Information shown:
═══

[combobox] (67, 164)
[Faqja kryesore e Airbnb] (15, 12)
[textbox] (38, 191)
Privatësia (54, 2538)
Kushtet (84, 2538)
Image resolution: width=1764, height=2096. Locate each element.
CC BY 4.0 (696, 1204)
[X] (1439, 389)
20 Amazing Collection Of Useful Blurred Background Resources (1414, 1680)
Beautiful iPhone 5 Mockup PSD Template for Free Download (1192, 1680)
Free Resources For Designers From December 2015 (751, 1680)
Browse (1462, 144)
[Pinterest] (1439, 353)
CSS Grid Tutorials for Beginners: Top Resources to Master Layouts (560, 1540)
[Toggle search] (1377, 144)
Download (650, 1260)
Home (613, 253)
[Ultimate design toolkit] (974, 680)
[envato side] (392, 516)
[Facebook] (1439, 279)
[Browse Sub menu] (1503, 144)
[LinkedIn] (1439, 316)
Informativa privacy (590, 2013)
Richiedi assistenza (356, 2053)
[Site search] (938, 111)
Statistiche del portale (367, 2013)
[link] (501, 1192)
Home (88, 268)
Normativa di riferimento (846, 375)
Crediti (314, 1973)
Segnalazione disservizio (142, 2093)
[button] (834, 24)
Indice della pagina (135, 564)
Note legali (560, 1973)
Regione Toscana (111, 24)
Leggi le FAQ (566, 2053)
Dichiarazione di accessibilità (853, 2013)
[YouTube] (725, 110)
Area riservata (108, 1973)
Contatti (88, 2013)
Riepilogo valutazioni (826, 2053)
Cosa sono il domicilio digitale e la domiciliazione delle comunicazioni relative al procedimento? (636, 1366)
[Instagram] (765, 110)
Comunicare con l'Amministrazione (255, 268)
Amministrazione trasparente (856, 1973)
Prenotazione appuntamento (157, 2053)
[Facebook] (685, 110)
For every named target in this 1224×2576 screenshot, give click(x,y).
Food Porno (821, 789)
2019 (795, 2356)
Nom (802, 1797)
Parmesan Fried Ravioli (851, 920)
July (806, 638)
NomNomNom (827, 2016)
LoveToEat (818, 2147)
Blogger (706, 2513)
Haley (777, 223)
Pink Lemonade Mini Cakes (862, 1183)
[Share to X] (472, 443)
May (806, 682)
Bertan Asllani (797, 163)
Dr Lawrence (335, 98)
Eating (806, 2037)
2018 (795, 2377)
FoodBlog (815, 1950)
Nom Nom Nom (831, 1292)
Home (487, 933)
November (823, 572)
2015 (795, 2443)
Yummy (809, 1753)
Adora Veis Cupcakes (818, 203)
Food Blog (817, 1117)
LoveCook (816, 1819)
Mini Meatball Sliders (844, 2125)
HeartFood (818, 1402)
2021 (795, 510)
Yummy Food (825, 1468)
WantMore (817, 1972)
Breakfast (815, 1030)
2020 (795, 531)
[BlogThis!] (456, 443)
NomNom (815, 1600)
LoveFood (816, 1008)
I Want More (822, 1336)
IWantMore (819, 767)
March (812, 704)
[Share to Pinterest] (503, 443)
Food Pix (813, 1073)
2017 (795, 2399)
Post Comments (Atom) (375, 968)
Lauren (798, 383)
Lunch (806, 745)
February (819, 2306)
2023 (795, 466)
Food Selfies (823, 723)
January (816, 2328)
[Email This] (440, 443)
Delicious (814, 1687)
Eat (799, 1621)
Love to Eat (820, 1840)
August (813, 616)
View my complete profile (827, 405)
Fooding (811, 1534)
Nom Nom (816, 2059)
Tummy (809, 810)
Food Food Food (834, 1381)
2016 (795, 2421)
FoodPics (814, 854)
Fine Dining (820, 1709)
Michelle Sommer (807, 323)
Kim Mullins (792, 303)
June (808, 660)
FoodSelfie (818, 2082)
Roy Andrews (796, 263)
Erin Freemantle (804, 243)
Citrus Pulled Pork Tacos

═══

Each entry shown above is to be duplicated exactly.

Response box:
[combobox] (67, 164)
[Faqja kryesore e Airbnb] (15, 12)
[textbox] (38, 191)
Privatësia (54, 2538)
Kushtet (84, 2538)
Image resolution: width=1764, height=2096. Locate each element.
CC BY 4.0 (696, 1204)
[X] (1439, 389)
20 Amazing Collection Of Useful Blurred Background Resources (1414, 1680)
Beautiful iPhone 5 Mockup PSD Template for Free Download (1192, 1680)
Free Resources For Designers From December 2015 (751, 1680)
Browse (1462, 144)
[Pinterest] (1439, 353)
CSS Grid Tutorials for Beginners: Top Resources to Master Layouts (560, 1540)
[Toggle search] (1377, 144)
Download (650, 1260)
Home (613, 253)
[Ultimate design toolkit] (974, 680)
[envato side] (392, 516)
[Facebook] (1439, 279)
[Browse Sub menu] (1503, 144)
[LinkedIn] (1439, 316)
Informativa privacy (590, 2013)
Richiedi assistenza (356, 2053)
[Site search] (938, 111)
Statistiche del portale (367, 2013)
[link] (501, 1192)
Home (88, 268)
Normativa di riferimento (846, 375)
Crediti (314, 1973)
Segnalazione disservizio (142, 2093)
[button] (834, 24)
Indice della pagina (135, 564)
Note legali (560, 1973)
Regione Toscana (111, 24)
Leggi le FAQ (566, 2053)
Dichiarazione di accessibilità (853, 2013)
[YouTube] (725, 110)
Area riservata (108, 1973)
Contatti (88, 2013)
Riepilogo valutazioni (826, 2053)
Cosa sono il domicilio digitale e la domiciliazione delle comunicazioni relative al procedimento? (636, 1366)
[Instagram] (765, 110)
Comunicare con l'Amministrazione (255, 268)
Amministrazione trasparente (856, 1973)
Prenotazione appuntamento (157, 2053)
[Facebook] (685, 110)
For every named target in this 1224×2576 screenshot, give click(x,y).
Food Porno (821, 789)
2019 (795, 2356)
Nom (802, 1797)
Parmesan Fried Ravioli (851, 920)
July (806, 638)
NomNomNom (827, 2016)
LoveToEat (818, 2147)
Blogger (706, 2513)
Haley (777, 223)
Pink Lemonade Mini Cakes (862, 1183)
[Share to X] (472, 443)
May (806, 682)
Bertan Asllani (797, 163)
Dr Lawrence (335, 98)
Eating (806, 2037)
2018 (795, 2377)
FoodBlog (815, 1950)
Nom Nom Nom (831, 1292)
Home (487, 933)
November (823, 572)
2015 (795, 2443)
Yummy (809, 1753)
Adora Veis Cupcakes (818, 203)
Food Blog (817, 1117)
LoveCook (816, 1819)
Mini Meatball Sliders (844, 2125)
HeartFood (818, 1402)
2021 (795, 510)
Yummy Food (825, 1468)
WantMore (817, 1972)
Breakfast (815, 1030)
2020 (795, 531)
[BlogThis!] (456, 443)
NomNom (815, 1600)
LoveFood (816, 1008)
I Want More (822, 1336)
IWantMore (819, 767)
March (812, 704)
[Share to Pinterest] (503, 443)
Food Pix (813, 1073)
2017 (795, 2399)
Post Comments (Atom) (375, 968)
Lauren (798, 383)
Lunch (806, 745)
February (819, 2306)
2023 (795, 466)
Food Selfies (823, 723)
January (816, 2328)
[Email This] (440, 443)
Delicious (814, 1687)
Eat (799, 1621)
Love to Eat (820, 1840)
August (813, 616)
View my complete profile (827, 405)
Fooding (811, 1534)
Nom Nom (816, 2059)
Tummy (809, 810)
Food Food Food (834, 1381)
2016 (795, 2421)
FoodPics (814, 854)
Fine Dining (820, 1709)
Michelle Sommer (807, 323)
Kim Mullins (792, 303)
June (808, 660)
FoodSelfie (818, 2082)
Roy Andrews (796, 263)
Erin Freemantle (804, 243)
Citrus Pulled Pork Tacos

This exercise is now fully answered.